BMC Med Educ. 2012; 12: 47.
Published online Jun 22, 2012. doi:  10.1186/1472-6920-12-47
PMCID: PMC3418180
Self-reported evaluation of competencies and attitudes by physicians-in-training before and after a single day legislative advocacy experience
Kristin M Huntoon,1 Colin J McCluney,corresponding author2,3 Elizabeth A Wiley,4 Christopher A Scannell,5 Richard Bruno,6 and Matthew J Stull7
1New York College of Osteopathic Medicine, Old Westbury, NY, USA
2University of Washington School of Medicine, Seattle, WA, USA
3American Medical Student Association, 45610 Woodland Rd, Suite 300, Sterling, VA, 20166, USA
4George Washington University School of Medicine, Washington, DC, USA
5University of Southern California, Los Angeles, CA, USA
6Oregon Health & Science University, Portland, OR, USA
7Department of Emergency Medicine, University of Cincinnati School of Medicine, Cincinnati, OH, USA
corresponding authorCorresponding author.

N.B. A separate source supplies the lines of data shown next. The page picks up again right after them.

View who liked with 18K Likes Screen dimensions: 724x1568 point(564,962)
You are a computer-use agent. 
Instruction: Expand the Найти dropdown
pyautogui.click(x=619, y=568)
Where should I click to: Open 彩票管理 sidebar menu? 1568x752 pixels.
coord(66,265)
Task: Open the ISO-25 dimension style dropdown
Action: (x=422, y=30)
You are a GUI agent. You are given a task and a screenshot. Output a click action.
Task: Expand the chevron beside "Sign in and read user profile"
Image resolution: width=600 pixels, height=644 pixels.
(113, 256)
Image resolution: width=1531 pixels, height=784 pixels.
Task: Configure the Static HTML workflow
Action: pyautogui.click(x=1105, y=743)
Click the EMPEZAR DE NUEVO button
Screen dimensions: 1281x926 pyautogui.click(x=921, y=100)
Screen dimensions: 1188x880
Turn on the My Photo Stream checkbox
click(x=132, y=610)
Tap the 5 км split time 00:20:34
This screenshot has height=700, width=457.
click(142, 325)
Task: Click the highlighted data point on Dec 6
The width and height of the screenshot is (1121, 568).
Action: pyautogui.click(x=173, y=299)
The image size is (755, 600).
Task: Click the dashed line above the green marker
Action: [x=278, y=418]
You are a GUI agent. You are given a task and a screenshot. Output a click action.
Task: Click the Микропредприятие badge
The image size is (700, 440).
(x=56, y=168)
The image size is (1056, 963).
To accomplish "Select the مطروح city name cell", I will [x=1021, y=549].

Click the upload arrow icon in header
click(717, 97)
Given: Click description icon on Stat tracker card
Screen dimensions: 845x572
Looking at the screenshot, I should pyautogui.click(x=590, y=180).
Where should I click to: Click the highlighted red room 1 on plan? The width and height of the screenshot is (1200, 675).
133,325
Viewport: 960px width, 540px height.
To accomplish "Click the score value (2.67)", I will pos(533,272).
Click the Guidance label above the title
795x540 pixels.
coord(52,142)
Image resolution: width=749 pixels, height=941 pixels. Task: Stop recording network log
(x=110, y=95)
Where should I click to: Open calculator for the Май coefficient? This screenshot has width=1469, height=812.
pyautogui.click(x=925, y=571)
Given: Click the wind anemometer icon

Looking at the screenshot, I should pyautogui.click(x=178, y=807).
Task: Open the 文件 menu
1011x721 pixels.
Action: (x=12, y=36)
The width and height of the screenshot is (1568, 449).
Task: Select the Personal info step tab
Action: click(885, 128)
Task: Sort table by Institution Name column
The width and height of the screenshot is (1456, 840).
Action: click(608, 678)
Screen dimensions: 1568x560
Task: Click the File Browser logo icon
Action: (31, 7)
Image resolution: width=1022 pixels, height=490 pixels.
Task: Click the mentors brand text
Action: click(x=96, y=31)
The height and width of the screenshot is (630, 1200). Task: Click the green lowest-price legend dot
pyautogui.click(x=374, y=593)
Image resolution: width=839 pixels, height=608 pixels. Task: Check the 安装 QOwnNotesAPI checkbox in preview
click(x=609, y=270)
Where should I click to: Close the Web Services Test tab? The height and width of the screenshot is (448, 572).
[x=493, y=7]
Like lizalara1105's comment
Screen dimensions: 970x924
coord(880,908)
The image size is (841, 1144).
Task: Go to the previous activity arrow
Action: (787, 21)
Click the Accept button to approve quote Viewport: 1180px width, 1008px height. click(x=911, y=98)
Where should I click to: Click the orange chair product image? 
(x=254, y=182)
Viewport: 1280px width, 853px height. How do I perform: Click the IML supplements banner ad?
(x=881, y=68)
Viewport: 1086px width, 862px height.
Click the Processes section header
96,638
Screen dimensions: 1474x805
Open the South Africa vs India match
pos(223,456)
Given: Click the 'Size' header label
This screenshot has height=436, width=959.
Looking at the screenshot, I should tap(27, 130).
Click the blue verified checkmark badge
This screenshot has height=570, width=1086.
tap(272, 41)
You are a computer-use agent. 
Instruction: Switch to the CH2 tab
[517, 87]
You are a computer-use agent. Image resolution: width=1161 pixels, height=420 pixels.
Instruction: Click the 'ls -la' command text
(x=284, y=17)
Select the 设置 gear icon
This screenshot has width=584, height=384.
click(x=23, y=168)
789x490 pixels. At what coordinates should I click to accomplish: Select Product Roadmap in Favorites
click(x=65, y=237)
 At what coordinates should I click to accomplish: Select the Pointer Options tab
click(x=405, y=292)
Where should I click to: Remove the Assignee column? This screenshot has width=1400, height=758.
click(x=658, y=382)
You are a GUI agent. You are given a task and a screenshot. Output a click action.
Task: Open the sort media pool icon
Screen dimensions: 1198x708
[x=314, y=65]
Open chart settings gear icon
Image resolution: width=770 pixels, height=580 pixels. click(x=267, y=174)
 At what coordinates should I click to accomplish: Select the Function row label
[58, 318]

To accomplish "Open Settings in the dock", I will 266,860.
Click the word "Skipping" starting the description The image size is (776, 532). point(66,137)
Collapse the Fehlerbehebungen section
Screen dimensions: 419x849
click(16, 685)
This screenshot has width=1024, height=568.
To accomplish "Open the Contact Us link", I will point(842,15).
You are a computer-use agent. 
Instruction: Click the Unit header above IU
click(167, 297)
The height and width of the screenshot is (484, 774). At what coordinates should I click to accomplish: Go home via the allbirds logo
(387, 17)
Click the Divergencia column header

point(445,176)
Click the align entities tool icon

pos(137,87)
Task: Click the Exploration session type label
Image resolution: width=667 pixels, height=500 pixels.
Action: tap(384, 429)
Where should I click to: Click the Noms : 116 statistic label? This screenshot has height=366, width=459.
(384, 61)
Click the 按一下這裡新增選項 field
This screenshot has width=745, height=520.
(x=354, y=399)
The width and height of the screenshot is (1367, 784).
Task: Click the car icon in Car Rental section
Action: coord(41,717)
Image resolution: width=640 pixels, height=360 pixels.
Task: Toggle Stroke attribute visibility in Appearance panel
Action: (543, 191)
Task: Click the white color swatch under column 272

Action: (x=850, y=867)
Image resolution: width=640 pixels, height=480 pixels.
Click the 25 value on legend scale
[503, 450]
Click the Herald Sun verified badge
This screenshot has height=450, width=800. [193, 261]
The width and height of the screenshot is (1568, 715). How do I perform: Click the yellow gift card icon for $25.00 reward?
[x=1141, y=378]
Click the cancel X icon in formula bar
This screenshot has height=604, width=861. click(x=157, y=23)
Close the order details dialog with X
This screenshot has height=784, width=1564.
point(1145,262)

Kristin M Huntoon: khuntoon/at/nyit.edu; Colin J McCluney: mccluney/at/u.washington.edu; Elizabeth A Wiley: ewiley/at/gwmail.gwu.edu; Christopher A Scannell: scannell/at/usc.edu; Richard Bruno: rbruno/at/ohsu.edu; Matthew J Stull: matthew.stull/at/uc.edu
Received January 20, 2012; Accepted June 22, 2012.
Abstract
Background
Advocacy is increasingly being recognized as a core element of medical professionalism and efforts are underway to incorporate advocacy training into graduate and undergraduate medical school curricula. While limited data exist to quantify physician attitudes toward advocacy, even less has been done to assess the knowledge, skills, and attitudes of future physicians. The purpose of this study was to assess students’ experiences and attitudes toward legislative advocacy, cutting out using a convience sample.
Methods
A paper survey based on previously validated surveys was administered to a convenience sample of premedical and medical student participants attending a National Advocacy Day in Washington, DC, in March 2011, both before and after their advocacy experiences. Responses were anonymous and either categorical ( or ordinal, using a 5-point Likert scale. Data were analyzed statistically to evaluate demographics and compare changes in pre- and post-experience attitude and skills.
Results
Data from 108 pre-advocacy and 50 post-advocacy surveys were analyzed yielding a response rate of 46.3%. Following a single advocacy experience, subjects felt they were more likely to contact their legislators about healthcare issues (p = 0.03), to meet in person with their legislators (p < 0.01), and to advocate for populations' health needs (p = 0.04). Participants endorsed an increased perception of the role of a physician advocate extending beyond individual patients (p = 0.03). Participants disagreed with the statement that their formal curricula adequately covered legislative healthcare advocacy. Additionally, respondents indicated that they plan to engage in legislative advocacy activities in the future (p < 0.01).
Conclusions
A one-time practical advocacy experience has a positive influence on students’ knowledge, skills and attitudes towards legislative advocacy. Practical experience is an important method of furthering medical education in advocacy and further research is necessary to assess its impact in a broader population.